== PROBLEM TO WORK ON ==
Copy out each of the rows below word for word.

Entries on where items appear:
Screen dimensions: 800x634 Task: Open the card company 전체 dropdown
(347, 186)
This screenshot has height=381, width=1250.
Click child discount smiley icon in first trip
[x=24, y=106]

== TASK RESULT ==
Screen dimensions: 800x634 Task: Open the card company 전체 dropdown
(347, 186)
This screenshot has height=381, width=1250.
Click child discount smiley icon in first trip
[x=24, y=106]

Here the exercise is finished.